◆ **Short exercise**
Pull out every line below that contains the string "bounding", copying each one in full.

(Stored items from a collection)
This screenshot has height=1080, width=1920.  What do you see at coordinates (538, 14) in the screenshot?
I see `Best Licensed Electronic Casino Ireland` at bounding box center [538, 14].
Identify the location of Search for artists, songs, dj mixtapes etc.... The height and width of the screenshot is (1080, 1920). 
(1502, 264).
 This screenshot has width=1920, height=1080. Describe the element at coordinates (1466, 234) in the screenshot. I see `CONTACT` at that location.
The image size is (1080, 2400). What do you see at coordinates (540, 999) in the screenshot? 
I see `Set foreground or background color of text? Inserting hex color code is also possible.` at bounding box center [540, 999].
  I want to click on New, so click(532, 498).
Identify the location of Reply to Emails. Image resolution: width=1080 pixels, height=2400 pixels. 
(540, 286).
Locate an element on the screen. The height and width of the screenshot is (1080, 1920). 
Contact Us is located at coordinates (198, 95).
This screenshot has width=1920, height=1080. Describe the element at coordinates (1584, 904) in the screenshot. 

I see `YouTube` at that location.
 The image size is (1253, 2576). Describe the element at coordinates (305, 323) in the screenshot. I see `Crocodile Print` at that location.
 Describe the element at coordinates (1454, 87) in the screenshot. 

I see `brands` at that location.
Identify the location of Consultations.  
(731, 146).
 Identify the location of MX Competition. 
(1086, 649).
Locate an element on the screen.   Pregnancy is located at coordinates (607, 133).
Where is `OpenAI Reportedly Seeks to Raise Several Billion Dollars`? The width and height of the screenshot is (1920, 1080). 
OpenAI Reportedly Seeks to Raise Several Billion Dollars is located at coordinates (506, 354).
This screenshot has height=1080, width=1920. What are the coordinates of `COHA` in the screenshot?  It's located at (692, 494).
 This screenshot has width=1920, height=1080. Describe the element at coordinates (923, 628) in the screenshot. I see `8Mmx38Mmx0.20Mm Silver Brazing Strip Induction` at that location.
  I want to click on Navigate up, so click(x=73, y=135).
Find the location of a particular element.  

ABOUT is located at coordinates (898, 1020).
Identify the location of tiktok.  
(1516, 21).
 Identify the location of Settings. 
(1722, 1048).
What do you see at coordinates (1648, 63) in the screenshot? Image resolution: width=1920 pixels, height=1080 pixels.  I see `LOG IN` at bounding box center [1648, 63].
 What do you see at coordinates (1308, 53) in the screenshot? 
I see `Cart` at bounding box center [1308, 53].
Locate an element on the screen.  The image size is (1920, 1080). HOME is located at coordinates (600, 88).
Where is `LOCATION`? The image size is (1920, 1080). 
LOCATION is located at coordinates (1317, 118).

◆ **Response to the task**
I see `Best Licensed Electronic Casino Ireland` at bounding box center [538, 14].
I see `Set foreground or background color of text? Inserting hex color code is also possible.` at bounding box center [540, 999].
What do you see at coordinates (1648, 63) in the screenshot? Image resolution: width=1920 pixels, height=1080 pixels.  I see `LOG IN` at bounding box center [1648, 63].
I see `Cart` at bounding box center [1308, 53].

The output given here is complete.